Please copy every line below that contains the string "computer".

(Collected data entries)
□ □ □ □ □
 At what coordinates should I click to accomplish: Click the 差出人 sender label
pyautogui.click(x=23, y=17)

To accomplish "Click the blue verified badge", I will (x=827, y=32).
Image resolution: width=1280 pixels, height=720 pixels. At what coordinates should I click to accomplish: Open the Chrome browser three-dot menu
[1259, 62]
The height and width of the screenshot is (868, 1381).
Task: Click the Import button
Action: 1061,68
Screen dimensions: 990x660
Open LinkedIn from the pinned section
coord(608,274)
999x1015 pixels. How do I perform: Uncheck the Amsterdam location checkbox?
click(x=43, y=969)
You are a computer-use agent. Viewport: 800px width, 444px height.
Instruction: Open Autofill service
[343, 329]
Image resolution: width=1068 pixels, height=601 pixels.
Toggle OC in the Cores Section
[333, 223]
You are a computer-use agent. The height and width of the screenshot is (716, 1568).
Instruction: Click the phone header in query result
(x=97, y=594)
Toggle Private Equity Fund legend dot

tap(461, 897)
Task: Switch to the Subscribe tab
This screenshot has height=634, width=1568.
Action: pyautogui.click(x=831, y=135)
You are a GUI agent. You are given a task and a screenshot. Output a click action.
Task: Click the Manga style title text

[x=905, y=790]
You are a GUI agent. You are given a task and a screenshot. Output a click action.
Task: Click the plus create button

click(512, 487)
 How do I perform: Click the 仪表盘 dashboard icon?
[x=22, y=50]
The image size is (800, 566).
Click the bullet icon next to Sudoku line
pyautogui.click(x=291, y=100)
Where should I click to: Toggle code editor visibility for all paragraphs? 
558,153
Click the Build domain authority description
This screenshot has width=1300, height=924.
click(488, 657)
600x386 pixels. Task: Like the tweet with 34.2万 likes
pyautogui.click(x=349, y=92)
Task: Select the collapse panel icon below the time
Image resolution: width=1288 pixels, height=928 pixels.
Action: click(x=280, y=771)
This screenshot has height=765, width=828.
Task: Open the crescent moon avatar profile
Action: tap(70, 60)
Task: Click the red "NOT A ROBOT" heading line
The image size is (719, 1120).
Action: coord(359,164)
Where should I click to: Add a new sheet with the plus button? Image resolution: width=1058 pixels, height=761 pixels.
□ □ □ □ □
_RESPONSE FOR THIS EXERCISE_
You are a computer-use agent. Viewport: 800px width, 444px height.
You are a computer-use agent. The height and width of the screenshot is (716, 1568).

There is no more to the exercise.